* start EXTRACT *

When the fortunes of the Portuguese nosedived
Many years back, Sheik Zainuddin, writing about the problems (created by the Portuguese) faced at Malabar wrote - The Muslim sultans and emirs did not take any interest in the Muslims of Malabar …..Generous help has been provided only by the Zamorin, from the very beginning…Why would Zainuddin say this? What could have irritated him so much? The linkage came to me only lately, when I put my head deep into the musty pages of the early 17th century documents. It actually surfaced when I researched the sorry story of the royal ship Rahimi.
Some time back we read the story of the Meri and how the Vasco Da Gama and the Portuguese pirated and plundered that ship near Calicut in 1502 and eventually set fire to it. This Portuguese arrogance was to continue even though they were only tangentially involved with Calicut after that, while focusing their efforts at Cochin. The Meri event was soon to set a trend of organized piracy in the Arabian seas by the Portuguese and later by the English and the Dutch. Mind you, I am now talking about a time before the Dutch and the English laid legal control over the terrains of India. Soon afterwards, the Portuguese introduced the system of issuing Cartaz’s or permits for safe passage, through the seas they controlled, for this helped establish their monopoly over the region and certain aspects of trade and religion. The Portuguese by virtue of this control, continued to prosper or decline, whichever way one wants to put it, centered at Goa. As the story goes, another incident took place about a century later which was to create a huge diplomatic furor, and this was during the autumn of 1613.
First let us see how the Mughal relations stacked up with respect to the Portuguese. Akbar had annexed Surat in 1572 and finally got their access to the western seas. He had no intention of fighting the Portuguese and the Portuguese did not want to either. So after some negotiations (actually Akbar tried to fight the Portuguese indirectly a few times, but failed), the Portuguese accepted Mughal compromises and sent an ambassador to the Agra courts. Akbar tried to buy superior arms to counter the pressure, but could not and finally acceded to their demands for not paying customs at Cambay, and even ordered the Gujarat chieftains not to use Malabar corsairs against the Portuguese (Now you see why Zainuddin & the people of Malabar initially got irritated). In return Akbar was told that his family could go freely to Mecca every year to perform hajj and send one ship to the red sea ports without paying customs at Diu. Even so, the Portuguse hijacked a royal ship in 1577 but returned it quickly. So an uneasy treaty was in place, but by 1605 Akbar was gone and Jahangir had taken his place.

* end EXTRACT *
* start ENTRIES SUPPLIED *

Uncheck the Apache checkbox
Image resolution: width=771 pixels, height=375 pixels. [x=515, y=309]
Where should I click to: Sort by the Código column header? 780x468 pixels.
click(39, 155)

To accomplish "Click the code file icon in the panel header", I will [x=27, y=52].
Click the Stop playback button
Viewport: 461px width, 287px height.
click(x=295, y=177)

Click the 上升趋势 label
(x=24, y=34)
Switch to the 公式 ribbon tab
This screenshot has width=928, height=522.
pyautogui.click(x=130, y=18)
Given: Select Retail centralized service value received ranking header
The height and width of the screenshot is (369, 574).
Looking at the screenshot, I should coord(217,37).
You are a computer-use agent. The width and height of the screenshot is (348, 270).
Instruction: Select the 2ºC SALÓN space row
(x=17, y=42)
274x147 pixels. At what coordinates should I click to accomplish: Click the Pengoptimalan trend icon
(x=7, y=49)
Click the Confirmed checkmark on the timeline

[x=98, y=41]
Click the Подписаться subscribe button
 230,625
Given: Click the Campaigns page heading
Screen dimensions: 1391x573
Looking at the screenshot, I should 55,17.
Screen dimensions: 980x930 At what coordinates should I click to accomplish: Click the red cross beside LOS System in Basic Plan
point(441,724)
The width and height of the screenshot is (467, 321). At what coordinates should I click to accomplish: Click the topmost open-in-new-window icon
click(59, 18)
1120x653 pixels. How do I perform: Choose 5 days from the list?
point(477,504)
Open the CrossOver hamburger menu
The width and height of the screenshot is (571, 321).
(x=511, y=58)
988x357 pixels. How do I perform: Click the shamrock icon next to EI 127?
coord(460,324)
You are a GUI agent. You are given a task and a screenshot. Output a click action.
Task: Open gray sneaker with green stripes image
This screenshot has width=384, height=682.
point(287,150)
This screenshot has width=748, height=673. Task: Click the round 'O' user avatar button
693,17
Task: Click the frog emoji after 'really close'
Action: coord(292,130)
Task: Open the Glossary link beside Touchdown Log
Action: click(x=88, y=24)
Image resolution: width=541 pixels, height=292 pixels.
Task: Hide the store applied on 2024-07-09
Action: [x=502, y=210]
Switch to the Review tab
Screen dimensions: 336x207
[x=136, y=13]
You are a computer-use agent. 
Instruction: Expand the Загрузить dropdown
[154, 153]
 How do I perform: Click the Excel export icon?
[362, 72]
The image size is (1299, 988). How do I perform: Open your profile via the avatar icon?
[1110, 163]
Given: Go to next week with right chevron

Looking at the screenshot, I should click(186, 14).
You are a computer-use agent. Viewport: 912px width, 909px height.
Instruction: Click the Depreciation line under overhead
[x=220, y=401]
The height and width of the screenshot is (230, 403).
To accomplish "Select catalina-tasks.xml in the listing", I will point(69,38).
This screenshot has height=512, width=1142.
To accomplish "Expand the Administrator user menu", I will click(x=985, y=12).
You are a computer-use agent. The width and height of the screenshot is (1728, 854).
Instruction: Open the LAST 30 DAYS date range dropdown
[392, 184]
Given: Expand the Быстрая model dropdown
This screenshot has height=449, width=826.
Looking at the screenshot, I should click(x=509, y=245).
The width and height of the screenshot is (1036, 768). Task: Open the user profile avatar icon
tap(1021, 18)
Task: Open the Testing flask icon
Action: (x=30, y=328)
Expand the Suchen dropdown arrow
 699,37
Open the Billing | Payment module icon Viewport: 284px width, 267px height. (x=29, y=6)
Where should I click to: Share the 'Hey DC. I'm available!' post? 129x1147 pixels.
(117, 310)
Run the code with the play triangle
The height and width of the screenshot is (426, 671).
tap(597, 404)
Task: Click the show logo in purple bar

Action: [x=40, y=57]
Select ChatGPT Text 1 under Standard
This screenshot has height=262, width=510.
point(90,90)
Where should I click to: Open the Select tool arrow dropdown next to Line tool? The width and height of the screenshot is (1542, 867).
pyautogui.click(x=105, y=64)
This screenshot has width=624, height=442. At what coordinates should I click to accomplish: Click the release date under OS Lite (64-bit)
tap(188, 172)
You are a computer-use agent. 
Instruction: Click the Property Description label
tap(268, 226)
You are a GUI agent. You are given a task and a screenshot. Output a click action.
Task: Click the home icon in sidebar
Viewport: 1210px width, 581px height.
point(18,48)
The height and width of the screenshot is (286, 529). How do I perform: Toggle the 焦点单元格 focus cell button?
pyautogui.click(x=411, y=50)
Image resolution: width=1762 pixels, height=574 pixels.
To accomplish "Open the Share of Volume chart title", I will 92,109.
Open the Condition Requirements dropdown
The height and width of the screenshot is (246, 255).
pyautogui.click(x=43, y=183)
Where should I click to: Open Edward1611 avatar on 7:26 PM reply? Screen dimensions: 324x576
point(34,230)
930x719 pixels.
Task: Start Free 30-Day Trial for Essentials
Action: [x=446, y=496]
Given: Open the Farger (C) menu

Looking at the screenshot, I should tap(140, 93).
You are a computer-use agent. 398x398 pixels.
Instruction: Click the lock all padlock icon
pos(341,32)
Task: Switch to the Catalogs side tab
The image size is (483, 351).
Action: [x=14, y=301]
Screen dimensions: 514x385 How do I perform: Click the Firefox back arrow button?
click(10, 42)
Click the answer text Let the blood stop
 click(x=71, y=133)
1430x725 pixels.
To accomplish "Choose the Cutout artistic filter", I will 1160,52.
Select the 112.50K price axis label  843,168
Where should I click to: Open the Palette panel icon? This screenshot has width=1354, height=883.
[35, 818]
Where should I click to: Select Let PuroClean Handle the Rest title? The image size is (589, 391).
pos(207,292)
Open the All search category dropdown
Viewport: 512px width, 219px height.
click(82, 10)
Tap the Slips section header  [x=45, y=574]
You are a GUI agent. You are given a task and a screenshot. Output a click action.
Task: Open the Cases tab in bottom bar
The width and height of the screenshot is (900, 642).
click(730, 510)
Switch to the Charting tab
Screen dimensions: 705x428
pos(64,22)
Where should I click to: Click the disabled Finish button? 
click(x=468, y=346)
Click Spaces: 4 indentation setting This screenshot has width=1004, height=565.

* end ENTRIES SUPPLIED *

TASK DETAILS: Quote the stretch of the Portuguese history passage from "When the fortunes" through "royal ship Rahimi.".

EXERCISE ANSWER:
When the fortunes of the Portuguese nosedived
Many years back, Sheik Zainuddin, writing about the problems (created by the Portuguese) faced at Malabar wrote - The Muslim sultans and emirs did not take any interest in the Muslims of Malabar …..Generous help has been provided only by the Zamorin, from the very beginning…Why would Zainuddin say this? What could have irritated him so much? The linkage came to me only lately, when I put my head deep into the musty pages of the early 17th century documents. It actually surfaced when I researched the sorry story of the royal ship Rahimi.